■ **Given data**:
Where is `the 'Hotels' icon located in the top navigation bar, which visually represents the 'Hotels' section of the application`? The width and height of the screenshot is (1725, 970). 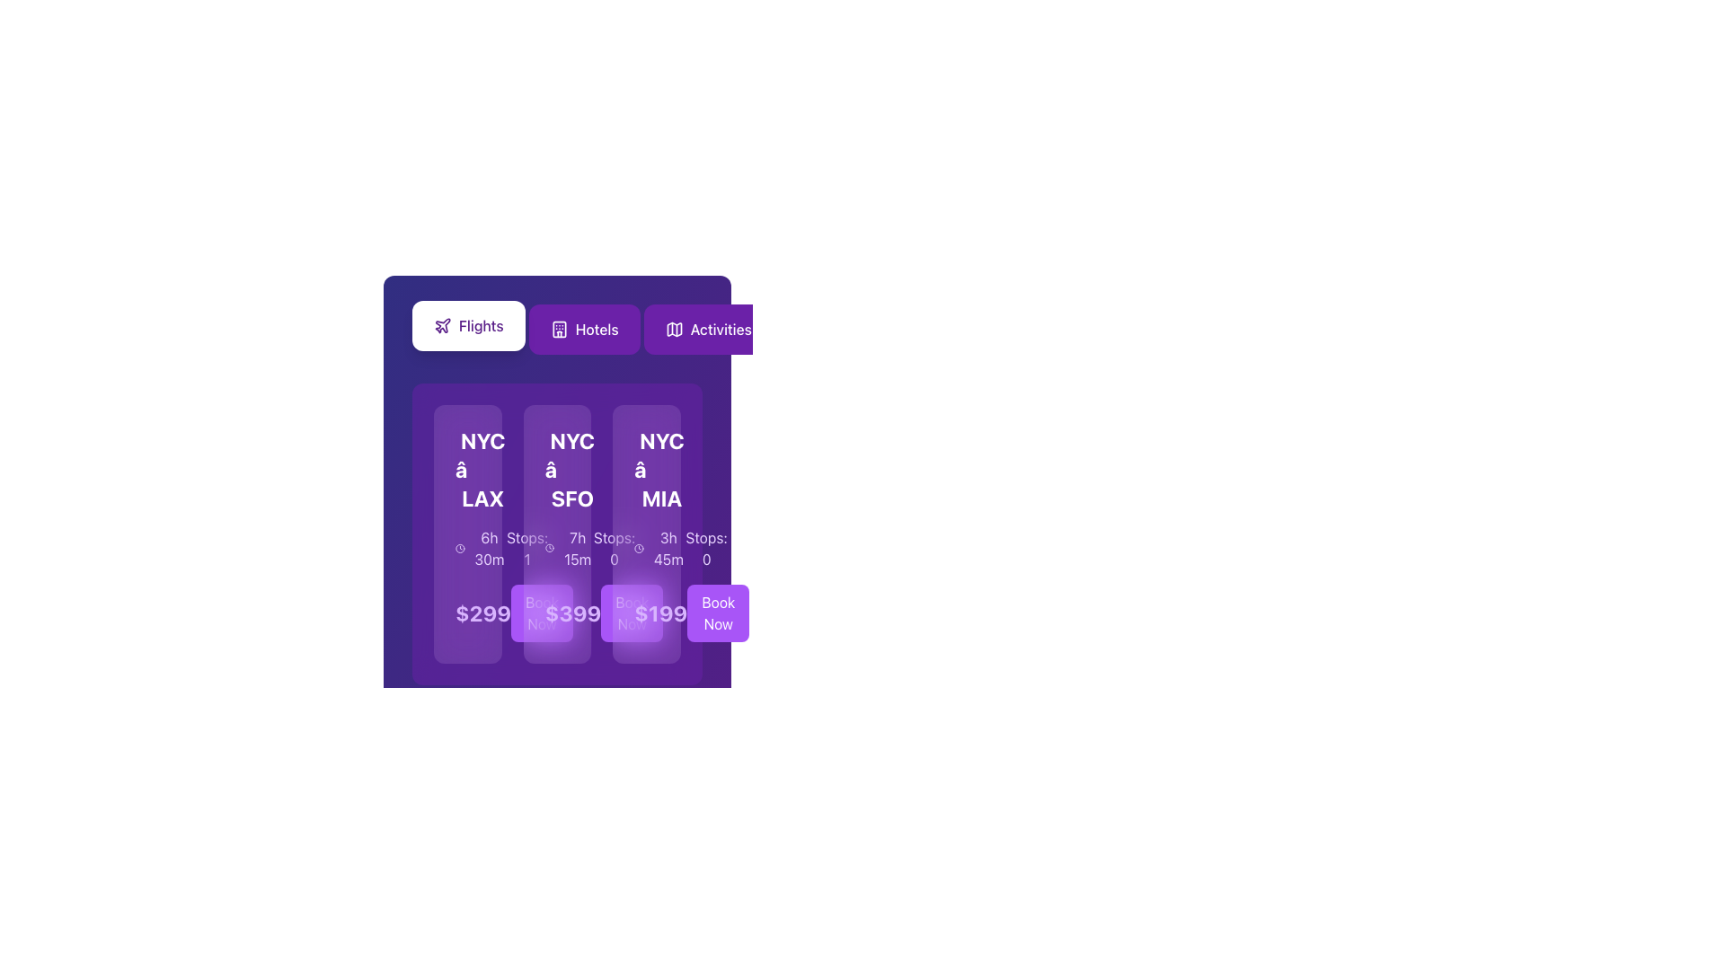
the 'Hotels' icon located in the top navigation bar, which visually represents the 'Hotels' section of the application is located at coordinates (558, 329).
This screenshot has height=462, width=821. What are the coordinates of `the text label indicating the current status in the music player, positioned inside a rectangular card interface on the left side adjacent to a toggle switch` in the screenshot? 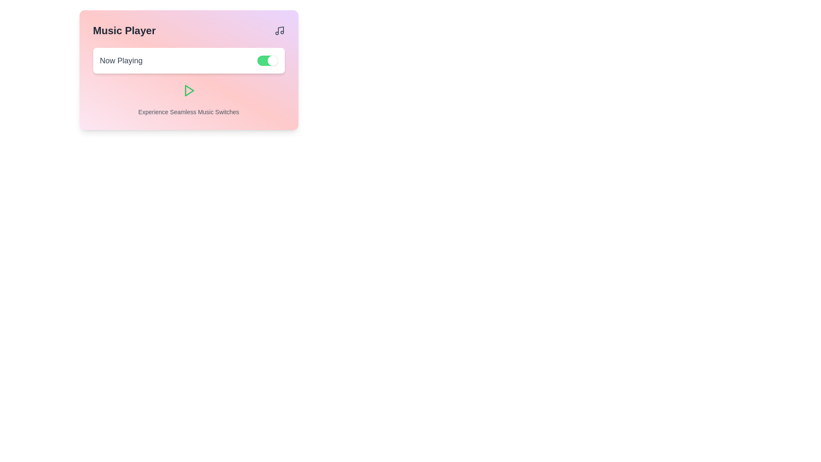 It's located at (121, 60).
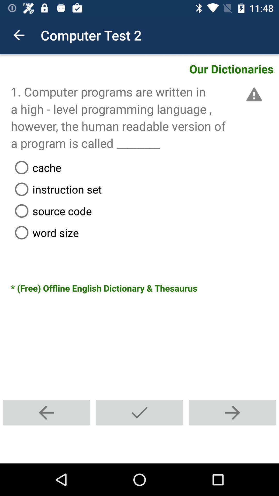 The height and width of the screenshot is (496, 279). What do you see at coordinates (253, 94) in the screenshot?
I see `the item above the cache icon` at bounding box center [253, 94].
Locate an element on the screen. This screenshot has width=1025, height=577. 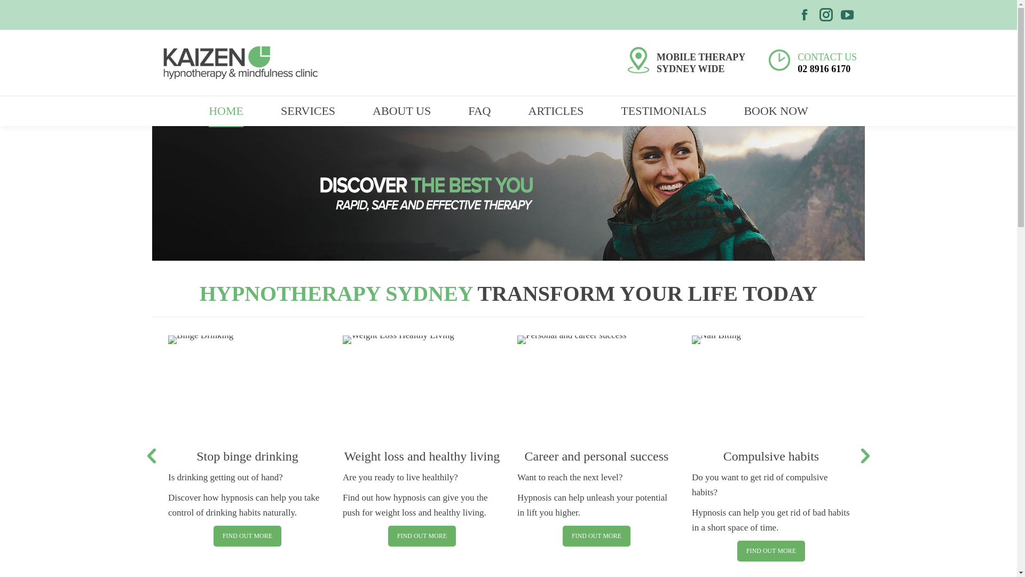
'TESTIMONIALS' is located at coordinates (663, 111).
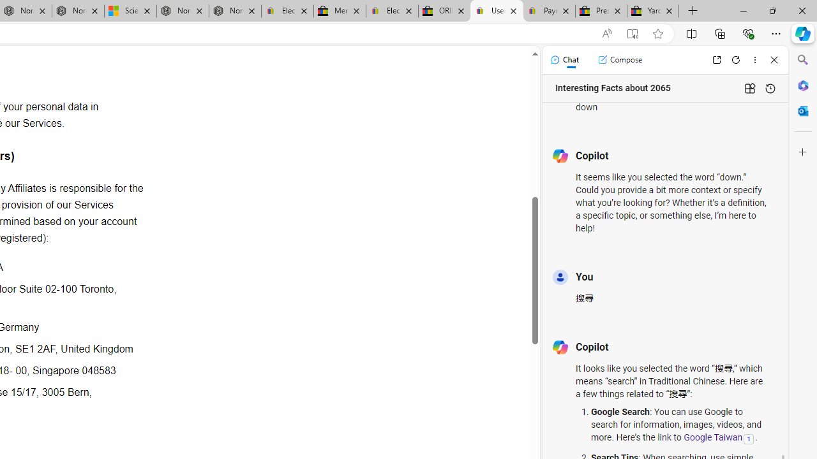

■ **Directive**: Copy out everything from the line containing "Locate an element" down to the last of the lines above, keeping the wording unchanged and leaving the pictures out.

■ **Complete answer**:
Locate an element on the screen. This screenshot has width=1025, height=577. 
'TESTIMONIALS' is located at coordinates (663, 111).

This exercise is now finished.